I’m a decent person.
When I’ve really enjoyed a class, I write a nice course evaluation. I try to be as specific as I can. I sometimes mention whether or not the professor is pretty (I just can’t learn from people I don’t find mildly attractive — it’s weird); how much such-and-such course relied on a textbook; what it specifically lacked; and anything else a common shopper might like to know. I write evaluations because I know that some people really do read them. I read them — religiously. And I appreciate them.
Some people, however, save themselves thirty seconds and don’t write them at all. Fine. Others take hours to craft the perfect masturbatory manifesto filled with obtuse analogies to accurately describe a given class. So to respond, here’s my “masturbatory manifesto” detailing the paradigmatic examples of hairy-palmed course reviewers.
The Astrophysics Whore
Who the hell writes a course evaluation for Charles Bailyn’s popular astrophysics class and ends it with, “Wanna sleep with me? Great.”

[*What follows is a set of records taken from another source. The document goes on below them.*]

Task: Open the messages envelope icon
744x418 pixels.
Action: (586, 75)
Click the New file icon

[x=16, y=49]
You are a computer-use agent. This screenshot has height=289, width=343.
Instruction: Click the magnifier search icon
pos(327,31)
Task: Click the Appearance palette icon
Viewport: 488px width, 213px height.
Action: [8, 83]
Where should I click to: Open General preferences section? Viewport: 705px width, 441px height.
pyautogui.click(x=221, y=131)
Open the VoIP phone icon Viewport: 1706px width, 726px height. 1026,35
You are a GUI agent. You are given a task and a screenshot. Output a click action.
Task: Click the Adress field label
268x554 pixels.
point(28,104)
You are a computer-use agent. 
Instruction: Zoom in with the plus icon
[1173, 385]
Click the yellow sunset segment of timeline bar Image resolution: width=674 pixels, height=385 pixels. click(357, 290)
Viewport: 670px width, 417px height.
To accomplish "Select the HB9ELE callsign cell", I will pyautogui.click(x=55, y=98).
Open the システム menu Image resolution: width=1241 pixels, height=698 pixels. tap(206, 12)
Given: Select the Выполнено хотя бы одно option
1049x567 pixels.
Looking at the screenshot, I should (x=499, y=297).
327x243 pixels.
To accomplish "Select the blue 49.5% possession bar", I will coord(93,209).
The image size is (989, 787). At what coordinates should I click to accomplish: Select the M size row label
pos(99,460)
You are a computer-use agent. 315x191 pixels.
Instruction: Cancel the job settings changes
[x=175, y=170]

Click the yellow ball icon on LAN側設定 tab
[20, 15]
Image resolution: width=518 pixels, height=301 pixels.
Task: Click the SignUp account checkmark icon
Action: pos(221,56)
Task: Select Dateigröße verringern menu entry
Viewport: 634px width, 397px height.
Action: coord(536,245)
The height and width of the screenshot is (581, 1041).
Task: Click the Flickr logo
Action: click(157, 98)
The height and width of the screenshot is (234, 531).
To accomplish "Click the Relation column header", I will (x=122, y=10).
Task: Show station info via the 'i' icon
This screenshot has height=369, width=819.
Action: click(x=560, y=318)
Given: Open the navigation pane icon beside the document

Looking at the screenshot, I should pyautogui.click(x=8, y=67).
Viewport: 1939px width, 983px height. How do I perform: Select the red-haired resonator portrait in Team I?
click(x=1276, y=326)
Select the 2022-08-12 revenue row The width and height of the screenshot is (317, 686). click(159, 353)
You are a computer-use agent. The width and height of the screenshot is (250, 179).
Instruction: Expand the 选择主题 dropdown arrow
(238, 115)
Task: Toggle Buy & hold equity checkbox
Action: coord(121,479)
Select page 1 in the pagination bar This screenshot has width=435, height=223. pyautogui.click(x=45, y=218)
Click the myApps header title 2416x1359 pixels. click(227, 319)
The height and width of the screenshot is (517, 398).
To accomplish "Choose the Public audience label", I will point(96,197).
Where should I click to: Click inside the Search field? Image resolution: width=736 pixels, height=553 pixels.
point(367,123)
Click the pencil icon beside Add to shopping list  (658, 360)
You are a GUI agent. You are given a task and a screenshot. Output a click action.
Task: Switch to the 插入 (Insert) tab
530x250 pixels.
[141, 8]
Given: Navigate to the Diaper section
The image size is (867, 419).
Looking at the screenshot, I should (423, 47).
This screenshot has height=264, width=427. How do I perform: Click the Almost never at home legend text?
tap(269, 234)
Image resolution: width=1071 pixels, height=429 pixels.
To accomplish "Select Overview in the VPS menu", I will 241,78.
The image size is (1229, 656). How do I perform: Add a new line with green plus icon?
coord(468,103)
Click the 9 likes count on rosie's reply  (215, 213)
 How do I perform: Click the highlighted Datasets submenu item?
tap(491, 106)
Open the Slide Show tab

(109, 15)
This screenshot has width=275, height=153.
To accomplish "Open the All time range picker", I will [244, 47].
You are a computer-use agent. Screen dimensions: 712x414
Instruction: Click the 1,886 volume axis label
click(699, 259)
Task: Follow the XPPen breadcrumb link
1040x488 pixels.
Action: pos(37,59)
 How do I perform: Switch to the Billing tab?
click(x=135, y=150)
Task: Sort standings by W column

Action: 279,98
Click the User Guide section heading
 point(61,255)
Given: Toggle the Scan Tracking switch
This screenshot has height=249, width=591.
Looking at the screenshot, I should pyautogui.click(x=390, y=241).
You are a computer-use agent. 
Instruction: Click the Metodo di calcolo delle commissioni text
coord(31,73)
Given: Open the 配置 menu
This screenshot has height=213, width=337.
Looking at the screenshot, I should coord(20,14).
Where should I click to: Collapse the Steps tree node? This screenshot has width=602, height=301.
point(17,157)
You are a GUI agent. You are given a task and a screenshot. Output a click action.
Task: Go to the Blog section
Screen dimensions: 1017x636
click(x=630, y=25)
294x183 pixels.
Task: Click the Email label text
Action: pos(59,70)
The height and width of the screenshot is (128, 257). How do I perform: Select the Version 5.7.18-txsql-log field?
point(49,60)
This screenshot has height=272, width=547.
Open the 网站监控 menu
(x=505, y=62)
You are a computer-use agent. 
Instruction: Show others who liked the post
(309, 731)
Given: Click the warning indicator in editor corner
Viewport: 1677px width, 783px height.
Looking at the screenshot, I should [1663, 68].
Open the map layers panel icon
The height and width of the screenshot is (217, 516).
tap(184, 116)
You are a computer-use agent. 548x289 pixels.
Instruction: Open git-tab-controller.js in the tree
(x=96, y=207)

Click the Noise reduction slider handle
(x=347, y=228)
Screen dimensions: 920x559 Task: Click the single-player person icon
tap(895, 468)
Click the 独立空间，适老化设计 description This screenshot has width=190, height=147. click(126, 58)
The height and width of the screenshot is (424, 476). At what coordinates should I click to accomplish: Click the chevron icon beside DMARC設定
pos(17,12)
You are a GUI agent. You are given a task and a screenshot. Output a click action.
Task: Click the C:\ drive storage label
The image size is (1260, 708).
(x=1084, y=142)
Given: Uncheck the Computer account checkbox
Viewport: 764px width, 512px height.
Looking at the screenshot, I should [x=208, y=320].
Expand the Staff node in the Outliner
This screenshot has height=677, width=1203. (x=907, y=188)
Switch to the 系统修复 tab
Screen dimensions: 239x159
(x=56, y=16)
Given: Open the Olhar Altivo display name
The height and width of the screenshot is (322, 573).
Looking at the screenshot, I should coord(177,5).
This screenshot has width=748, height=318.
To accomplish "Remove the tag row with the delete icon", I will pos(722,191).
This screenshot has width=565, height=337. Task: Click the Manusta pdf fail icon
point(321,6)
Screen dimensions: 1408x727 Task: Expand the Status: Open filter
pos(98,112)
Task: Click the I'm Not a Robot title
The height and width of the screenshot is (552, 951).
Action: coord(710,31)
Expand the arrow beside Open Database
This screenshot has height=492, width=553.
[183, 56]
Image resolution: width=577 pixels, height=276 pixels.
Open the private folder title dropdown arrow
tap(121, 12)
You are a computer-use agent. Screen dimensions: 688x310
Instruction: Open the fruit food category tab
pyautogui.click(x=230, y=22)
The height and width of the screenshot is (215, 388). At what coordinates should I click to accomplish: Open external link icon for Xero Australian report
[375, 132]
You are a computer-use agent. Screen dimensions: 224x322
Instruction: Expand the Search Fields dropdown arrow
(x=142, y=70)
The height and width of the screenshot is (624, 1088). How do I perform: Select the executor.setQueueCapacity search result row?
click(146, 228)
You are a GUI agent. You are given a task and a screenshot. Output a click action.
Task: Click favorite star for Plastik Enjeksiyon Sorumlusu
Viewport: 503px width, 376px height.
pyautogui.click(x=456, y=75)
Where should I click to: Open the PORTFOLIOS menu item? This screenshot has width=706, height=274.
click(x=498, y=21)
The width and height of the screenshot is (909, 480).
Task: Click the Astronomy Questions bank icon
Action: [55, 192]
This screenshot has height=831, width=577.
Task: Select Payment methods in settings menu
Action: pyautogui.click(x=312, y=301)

And this person (but really, we know it’s a girl) isn’t even asking Charles Bailyn to sleep with her — she’s making advances on the common student reader. Furthermore, this evaluator (Astro 160 Response #4) insults Sexy Bio (psha!!!!), then claims to be a dork, but is also anxious to share her new-found astrophysics knowledge at “cocktail parties,” all the while asking for sex in exchange for her knowledge of “white dwarfs.” Seriously.
Response #4 further promotes the class to students who liked the movie “Contact,” have read a Carl Sagan book, feel that their lives are meaningless, and “somewhere deep in your heart enjoy doing a math problem because, hey — it has a right answer.” Perhaps, Response # 4, there is somewhere else you should be sharing your desperation with the world rather than in your course evaluations.
The Violent Programmer
Other evaluations, like Response #8 for Intro to Programming (CPSC 112), take out some serious rage on a poor reader like me: “If you’re a Master Programmer looking for an easy grade, take this, and you’ll cruise thru, but f*** you because you’re f**ing it up for those of us who are really trying. If you’re not a Master Programmer looking for an easy grade, this is really not the best way to learn programming. It was a lot of self-study, and the Master Programmers in this class will f***k you over tenfold.”
At least most of his grammar and much of his spelling was fine. Although, really, five letters in “f***?”
The Frustrated Financier
I guess the Economics 252 (Financial Markets) final was pretty hard; Response #7 wrote his evaluation of the class immediately afterwards.
The bitter remarks introduce the student as “scarred” from “Financial Markets” and subsequently illustrate the course as follows: “Imagine going to the market thinking you’re going to learn how to sell fish. Well, you get there and they teach you every single goddamn thing about that market, from how to set up the umbrellas, where to park the vans, what every single commodity being sold costs, the number of people who come in every day, this year, next year, ten years ago, 30 years ago, and the projections for the next 10 years…” and the analogy goes on and on for 301 words.
The kicker? “P.S. This evaluation is so … unique because I haven’t slept in 35 hours. I haven’t slept in 35 hours because I had this final today. This is the 3rd time — midterm 1, midterm 2, final. Go figure.”
This poor guy must have absolutely failed his class if he felt the critical need to write an evaluation before recovering from 35 hours of twitching over his “umbrellas and vans.” The lesson to be learned? Writing a terrible evaluation will not improve your F. It will only make us laugh at you.
Please, just get some sleep.
S. Zelda Roland listed her cell number in her “Sexual Meanings” course eval.